Greenpeace: i guidatori italiani vogliono automobili più efficienti

Greenpeace: i guidatori italiani vogliono automobili più efficienti

Chiesto abbassamento limite a 60 g/km entro il 2025

Greenpeace chiede a gran voce all'Unione Europea non solo di proseguire con l'attuale campagna di abbattimento dei consumi e delle emissioni nocive, ma anche di inaugurare limiti più severi per il futuro
Greenpeace: i guidatori italiani vogliono automobili più efficienti

L’efficienza delle automobili è la priorità principale che dovrebbero avere le case automobilistiche. Ad affermarlo sarebbero l’84% degli italiani intervistati nel corso di una ricerca condotta dall’Istituto Ipsos MORI e da Greenpeace, in occasione della riunione odierna a Lussemburgo dei Ministri dell’Ambiente degli stati membri dell’Unione Europea. Inoltre, probabilmente a seguito della recente polemica riguardante i dati ufficiali dichiarati dalle case in materia di consumi ed emissioni di CO2 nell’aria, più della metà degli intervistati avrebbe affermato che l’UE dovrebbe aggiornare la propria legislazione per avere norme più severe e affidabili.
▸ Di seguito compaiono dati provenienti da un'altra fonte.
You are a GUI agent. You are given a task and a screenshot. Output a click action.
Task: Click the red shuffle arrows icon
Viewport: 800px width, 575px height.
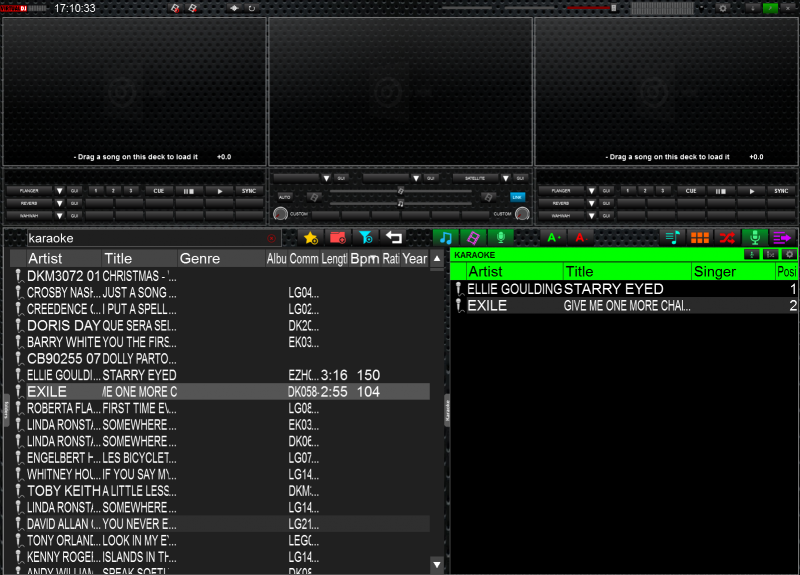pyautogui.click(x=728, y=238)

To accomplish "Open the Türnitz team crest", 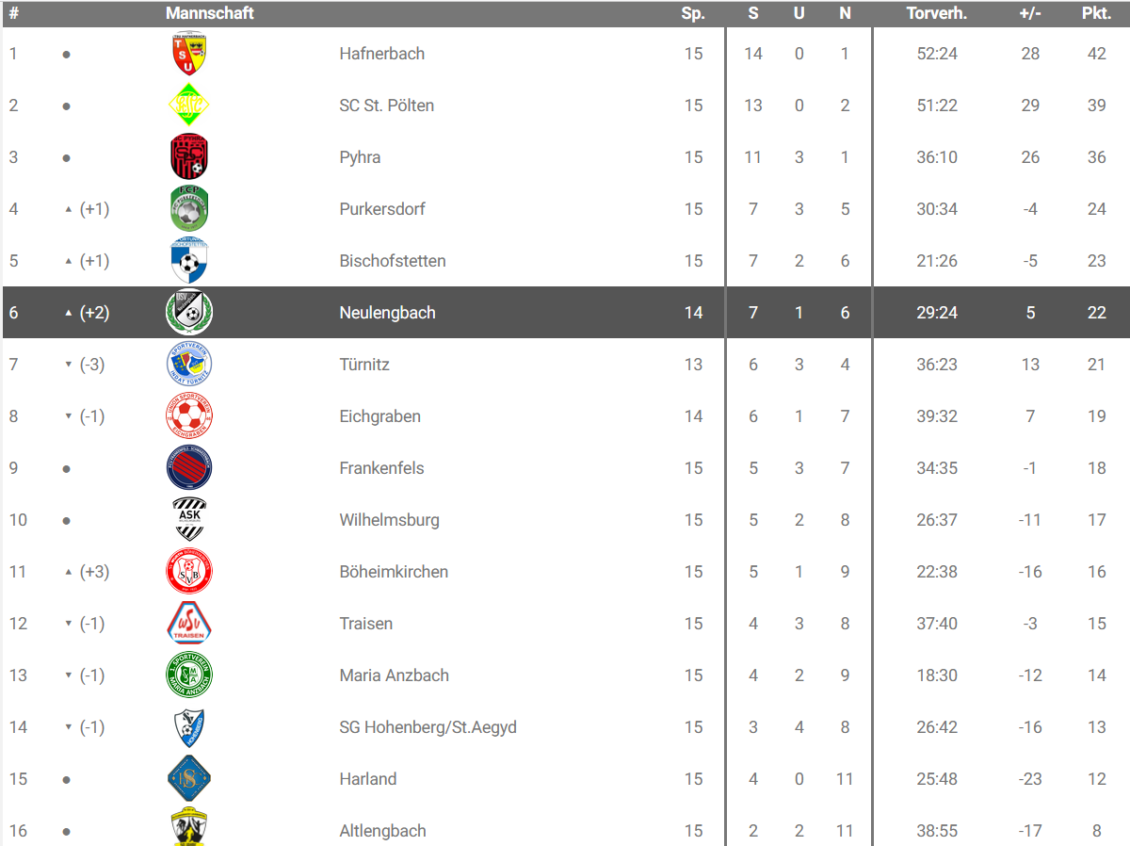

«La preoccupazione dei consumatori per i costi della mobilità e la richiesta di proteggere il clima coincidono perfettamente – ha dichiarato Andrea Boraschi, responsabile della campagna Energia e Clima di Greenpeace Italia – Oltre la metà degli intervistati (51%) ritiene che sia giusto prevedere regole più severe per le emissioni dei veicoli costruiti in Europa, anche se questo dovesse incidere sul prezzo di acquisto delle auto. Inoltre il 27 per cento ritiene che la spesa mensile in carburanti incida in maniera consistente sul proprio budget. Crediamo si tratti di informazioni importanti per i negoziati in corso in questi giorni in Europa».

Nel comunicato stampa diramato dalla stessa Greenpeace, si legge un chiaro rimprovero nei confronti del Ministro dell’Ambiente tedesco Peter Altmaier, accusato di far pressione «per mantenere sulle strade europee i veicoli meno efficienti e nocivi per il clima e per i consumi di petrolio, minando la possibilità di conseguire un accordo per standard di emissione ambiziosiSostegno invece per la Presidenza irlandese dell’Unione, che starebbe lavorando per raggiungere un accordo tra i governi nazionali, la Commissione e il Parlamento Europeo entro la fine del mese corrente. Gli attivisti di Greenpeace avrebbero accolto il Ministro per l’Ambiente Orlando direttamente in Lussemburgo con striscioni che chiedevano nuove leggi in materia di emissioni e consumi.

Le richieste dell’ente ambientalista sono di rispettare il target di riduzione delle emissioni di 95 g/km e di inaugurarne uno nuovo più severo per scendere a non più di 60 g/km entro il 2025.